Thanks for your questions. My reason for being on the board is to provide the necessary background to make these news articles more legible,

For me the weak link in the argument is the neutron star collision rate. That is going to be highly dependent on the MW's star formation rate which could have been significantly higher in the past. I think that the spectroscopy of gold abundance is pretty solid. I have serious doubts about the solidity of the neutron star merger rate.

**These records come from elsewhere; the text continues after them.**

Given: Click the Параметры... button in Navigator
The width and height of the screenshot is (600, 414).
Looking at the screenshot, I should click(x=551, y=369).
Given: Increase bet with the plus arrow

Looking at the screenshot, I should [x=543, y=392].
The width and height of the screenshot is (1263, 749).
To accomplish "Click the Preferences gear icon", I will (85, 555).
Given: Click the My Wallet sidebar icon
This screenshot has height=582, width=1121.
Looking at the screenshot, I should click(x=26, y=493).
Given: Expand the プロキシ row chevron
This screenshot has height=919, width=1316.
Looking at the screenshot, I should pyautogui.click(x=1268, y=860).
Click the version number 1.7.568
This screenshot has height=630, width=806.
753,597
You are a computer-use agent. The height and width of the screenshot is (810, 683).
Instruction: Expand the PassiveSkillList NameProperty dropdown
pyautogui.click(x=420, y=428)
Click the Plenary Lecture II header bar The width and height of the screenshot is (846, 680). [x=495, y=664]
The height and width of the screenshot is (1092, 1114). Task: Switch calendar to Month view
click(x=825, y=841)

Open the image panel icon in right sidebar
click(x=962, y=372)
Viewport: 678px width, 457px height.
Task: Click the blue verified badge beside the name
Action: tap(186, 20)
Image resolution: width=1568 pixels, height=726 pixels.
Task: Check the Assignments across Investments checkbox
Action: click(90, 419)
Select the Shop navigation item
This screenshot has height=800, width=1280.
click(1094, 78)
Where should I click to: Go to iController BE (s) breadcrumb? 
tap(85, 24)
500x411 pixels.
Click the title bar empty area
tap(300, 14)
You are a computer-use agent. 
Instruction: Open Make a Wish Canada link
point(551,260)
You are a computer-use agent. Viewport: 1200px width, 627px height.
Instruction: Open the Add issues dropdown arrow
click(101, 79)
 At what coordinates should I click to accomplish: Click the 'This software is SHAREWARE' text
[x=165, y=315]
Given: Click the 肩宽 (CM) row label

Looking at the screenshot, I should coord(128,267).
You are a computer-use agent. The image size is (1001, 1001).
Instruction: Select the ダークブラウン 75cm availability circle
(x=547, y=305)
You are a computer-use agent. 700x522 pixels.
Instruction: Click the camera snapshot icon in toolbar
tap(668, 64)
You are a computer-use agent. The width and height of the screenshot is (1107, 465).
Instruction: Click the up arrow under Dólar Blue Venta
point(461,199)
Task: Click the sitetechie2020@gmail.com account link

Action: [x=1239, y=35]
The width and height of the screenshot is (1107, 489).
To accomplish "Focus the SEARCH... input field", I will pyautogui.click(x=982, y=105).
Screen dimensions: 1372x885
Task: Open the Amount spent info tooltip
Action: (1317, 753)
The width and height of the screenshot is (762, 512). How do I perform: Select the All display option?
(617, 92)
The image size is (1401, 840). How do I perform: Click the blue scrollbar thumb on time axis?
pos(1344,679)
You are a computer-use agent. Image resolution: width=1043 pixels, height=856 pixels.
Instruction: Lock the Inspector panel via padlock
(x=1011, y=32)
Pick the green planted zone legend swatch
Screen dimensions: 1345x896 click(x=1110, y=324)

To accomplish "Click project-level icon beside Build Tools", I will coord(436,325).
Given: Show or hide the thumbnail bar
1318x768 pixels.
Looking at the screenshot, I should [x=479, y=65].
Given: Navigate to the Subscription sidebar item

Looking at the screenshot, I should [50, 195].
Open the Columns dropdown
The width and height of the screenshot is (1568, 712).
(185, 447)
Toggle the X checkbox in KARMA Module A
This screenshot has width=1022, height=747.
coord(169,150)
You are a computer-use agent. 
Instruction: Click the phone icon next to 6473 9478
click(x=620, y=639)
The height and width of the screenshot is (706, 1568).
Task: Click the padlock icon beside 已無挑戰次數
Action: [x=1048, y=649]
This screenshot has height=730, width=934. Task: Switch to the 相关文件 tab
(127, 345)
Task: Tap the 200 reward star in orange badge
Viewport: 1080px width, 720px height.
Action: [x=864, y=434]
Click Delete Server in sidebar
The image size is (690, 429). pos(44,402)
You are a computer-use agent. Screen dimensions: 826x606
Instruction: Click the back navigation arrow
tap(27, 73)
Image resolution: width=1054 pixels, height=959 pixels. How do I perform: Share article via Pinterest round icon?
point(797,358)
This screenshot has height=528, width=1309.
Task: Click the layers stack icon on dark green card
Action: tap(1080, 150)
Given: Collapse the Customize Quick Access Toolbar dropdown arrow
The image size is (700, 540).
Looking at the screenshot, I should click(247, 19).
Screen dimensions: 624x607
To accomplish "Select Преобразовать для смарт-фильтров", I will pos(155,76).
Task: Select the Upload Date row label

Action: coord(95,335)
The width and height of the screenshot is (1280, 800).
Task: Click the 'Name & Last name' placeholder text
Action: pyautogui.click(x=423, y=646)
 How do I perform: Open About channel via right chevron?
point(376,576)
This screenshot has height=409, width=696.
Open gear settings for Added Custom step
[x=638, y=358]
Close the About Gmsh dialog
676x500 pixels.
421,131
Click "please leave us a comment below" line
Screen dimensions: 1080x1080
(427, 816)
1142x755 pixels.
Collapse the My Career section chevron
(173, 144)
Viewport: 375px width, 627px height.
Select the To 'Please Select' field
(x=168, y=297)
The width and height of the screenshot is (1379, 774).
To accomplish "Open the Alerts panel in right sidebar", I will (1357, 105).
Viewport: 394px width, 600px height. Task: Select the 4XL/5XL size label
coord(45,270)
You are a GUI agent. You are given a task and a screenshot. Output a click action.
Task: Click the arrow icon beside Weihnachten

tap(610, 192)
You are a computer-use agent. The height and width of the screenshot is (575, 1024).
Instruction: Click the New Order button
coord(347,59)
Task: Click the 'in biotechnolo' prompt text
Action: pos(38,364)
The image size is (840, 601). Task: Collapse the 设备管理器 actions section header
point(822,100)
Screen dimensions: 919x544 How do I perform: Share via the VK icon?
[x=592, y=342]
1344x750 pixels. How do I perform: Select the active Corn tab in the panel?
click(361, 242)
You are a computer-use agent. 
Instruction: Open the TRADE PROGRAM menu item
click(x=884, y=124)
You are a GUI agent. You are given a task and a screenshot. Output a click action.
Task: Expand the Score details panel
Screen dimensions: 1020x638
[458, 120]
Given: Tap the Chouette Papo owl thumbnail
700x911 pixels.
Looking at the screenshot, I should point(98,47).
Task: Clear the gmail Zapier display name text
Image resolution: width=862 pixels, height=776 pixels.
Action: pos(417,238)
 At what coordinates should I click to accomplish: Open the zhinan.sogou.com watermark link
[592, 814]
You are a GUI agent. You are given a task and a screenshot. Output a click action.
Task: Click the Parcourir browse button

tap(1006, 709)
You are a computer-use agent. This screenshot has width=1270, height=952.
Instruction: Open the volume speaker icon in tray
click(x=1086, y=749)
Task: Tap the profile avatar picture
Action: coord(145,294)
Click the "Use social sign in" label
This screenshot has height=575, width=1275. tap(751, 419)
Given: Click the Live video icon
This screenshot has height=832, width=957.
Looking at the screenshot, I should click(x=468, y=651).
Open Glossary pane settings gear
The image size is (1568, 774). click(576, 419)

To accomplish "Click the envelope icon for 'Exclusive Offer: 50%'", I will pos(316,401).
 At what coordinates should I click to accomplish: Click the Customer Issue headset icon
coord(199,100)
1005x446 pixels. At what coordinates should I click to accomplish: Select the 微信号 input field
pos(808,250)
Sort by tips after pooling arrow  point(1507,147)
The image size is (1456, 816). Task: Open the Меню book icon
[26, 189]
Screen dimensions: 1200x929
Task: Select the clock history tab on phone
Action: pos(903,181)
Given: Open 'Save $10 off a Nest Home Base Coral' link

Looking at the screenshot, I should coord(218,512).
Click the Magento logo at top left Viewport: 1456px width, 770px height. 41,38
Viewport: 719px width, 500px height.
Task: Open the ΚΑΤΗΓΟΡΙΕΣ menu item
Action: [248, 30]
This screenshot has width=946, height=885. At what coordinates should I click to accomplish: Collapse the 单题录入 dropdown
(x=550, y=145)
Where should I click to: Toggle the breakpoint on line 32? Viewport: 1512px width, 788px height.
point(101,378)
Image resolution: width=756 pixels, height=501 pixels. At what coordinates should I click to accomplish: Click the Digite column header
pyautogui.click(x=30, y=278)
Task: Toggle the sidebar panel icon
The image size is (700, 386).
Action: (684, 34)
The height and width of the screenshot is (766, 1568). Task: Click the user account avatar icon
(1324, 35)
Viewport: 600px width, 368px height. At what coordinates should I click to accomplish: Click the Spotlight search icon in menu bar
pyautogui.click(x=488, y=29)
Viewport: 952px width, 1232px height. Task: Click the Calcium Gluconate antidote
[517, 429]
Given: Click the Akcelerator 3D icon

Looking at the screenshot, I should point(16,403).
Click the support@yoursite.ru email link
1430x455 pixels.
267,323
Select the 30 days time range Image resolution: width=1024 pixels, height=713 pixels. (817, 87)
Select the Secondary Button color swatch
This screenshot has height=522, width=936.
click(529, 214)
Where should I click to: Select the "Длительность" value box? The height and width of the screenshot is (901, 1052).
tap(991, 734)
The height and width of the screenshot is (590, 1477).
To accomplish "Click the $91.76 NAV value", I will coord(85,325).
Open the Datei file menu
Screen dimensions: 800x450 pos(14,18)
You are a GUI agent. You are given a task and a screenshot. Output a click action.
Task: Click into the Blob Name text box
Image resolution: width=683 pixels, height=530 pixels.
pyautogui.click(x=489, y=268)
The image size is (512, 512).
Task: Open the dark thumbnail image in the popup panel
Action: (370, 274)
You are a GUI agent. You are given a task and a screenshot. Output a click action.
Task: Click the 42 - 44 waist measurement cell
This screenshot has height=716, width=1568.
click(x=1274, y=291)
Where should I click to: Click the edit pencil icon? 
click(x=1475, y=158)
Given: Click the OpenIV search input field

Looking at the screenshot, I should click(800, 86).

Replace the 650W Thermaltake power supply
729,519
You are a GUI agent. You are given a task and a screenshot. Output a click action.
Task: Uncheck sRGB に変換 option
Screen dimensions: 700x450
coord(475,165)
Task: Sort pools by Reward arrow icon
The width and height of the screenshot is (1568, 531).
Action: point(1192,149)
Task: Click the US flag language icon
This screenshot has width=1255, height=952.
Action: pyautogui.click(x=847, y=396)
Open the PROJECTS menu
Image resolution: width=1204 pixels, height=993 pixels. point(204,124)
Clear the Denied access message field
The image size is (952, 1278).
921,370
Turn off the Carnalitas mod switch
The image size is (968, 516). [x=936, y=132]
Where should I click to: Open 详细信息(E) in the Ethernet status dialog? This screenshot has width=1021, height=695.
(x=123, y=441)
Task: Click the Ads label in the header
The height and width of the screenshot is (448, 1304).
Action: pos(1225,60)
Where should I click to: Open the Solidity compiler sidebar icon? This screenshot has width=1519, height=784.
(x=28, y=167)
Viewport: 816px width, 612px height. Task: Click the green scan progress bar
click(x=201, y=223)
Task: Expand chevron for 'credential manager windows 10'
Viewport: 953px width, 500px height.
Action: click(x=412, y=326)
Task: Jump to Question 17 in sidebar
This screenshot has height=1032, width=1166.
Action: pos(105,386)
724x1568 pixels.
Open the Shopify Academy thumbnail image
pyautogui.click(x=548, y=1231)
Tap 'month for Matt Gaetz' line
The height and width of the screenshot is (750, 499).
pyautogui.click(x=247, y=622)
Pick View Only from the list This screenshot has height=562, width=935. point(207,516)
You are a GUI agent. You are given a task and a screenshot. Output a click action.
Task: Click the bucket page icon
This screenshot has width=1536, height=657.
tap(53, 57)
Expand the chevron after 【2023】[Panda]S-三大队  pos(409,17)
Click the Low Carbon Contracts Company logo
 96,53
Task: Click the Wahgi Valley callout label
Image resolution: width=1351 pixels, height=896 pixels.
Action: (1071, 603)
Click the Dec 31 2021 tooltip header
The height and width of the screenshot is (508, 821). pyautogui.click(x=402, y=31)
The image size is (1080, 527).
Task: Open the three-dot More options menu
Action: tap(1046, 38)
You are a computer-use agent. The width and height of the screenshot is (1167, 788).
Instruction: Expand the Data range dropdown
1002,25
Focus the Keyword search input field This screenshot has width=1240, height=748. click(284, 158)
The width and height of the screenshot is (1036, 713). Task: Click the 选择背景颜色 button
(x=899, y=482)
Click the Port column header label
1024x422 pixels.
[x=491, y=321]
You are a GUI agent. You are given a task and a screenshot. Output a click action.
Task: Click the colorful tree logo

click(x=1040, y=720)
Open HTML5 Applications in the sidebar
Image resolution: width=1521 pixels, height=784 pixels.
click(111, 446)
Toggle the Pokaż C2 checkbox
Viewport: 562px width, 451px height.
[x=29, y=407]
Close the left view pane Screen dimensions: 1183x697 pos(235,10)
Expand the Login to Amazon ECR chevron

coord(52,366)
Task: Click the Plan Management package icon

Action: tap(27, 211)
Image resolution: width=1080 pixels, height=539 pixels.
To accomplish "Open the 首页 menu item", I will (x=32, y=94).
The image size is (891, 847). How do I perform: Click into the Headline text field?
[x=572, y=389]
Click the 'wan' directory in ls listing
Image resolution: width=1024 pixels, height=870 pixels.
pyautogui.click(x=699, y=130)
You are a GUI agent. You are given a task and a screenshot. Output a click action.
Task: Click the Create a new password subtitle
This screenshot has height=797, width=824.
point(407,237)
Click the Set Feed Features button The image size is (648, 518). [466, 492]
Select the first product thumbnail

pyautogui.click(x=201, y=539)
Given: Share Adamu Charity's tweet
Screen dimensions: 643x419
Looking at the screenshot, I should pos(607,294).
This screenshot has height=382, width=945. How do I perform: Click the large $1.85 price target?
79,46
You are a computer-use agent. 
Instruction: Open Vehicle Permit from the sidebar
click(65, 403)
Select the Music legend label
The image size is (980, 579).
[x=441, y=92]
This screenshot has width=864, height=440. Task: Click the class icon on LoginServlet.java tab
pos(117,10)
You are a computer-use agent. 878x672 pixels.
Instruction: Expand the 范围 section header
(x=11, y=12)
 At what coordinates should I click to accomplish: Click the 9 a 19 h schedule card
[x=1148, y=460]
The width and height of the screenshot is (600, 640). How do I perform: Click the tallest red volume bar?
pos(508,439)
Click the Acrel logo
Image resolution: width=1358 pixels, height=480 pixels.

Re: abundance of gold is a problem

Posted: Tue Sep 15, 2020 11:20 pm
by notFritzArgelander
Here's the abstract of the paper the article is reporting on:

https://iopscience.iop.org/article/10.3 ... 357/abae65
To reach a deeper understanding of the origin of elements in the periodic table, we construct Galactic chemical evolution (GCE) models for all stable elements from C (A = 12) to U (A = 238) from first principles, i.e., using theoretical nucleosynthesis yields and event rates of all chemical enrichment sources. This enables us to predict the origin of elements as a function of time and environment. In the solar neighborhood, we find that stars with initial masses of M > 30M⊙ can become failed supernovae if there is a significant contribution from hypernovae (HNe) at M ~ 20–50M⊙. The contribution to GCE from super-asymptotic giant branch (AGB) stars (with M ~ 8–10M⊙ at solar metallicity) is negligible, unless hybrid white dwarfs from low-mass super-AGB stars explode as so-called Type Iax supernovae, or high-mass super-AGB stars explode as electron-capture supernovae (ECSNe). Among neutron-capture elements, the observed abundances of the second (Ba) and third (Pb) peak elements are well reproduced with our updated yields of the slow neutron-capture process (s-process) from AGB stars. The first peak elements (Sr, Y, Zr) are sufficiently produced by ECSNe together with AGB stars. Neutron star mergers can produce rapid neutron-capture process (r-process) elements up to Th and U, but the timescales are too long to explain observations at low metallicities. The observed evolutionary trends, such as for Eu, can well be explained if ~3% of 25–50M⊙ HNe are magneto-rotational supernovae producing r-process elements. Along with the solar neighborhood, we also predict the evolutionary trends in the halo, bulge, and thick disk for future comparison with Galactic archeology surveys.
It looks like they did much more work than reported in the article. In particular the modeling of magnetic rotating supernovae is more than a mere hypothetical.

The arXiv preprint is quite illuminating. https://arxiv.org/pdf/2008.04660.pdf

Figure 39 shows that gold is problematic, not mere hype.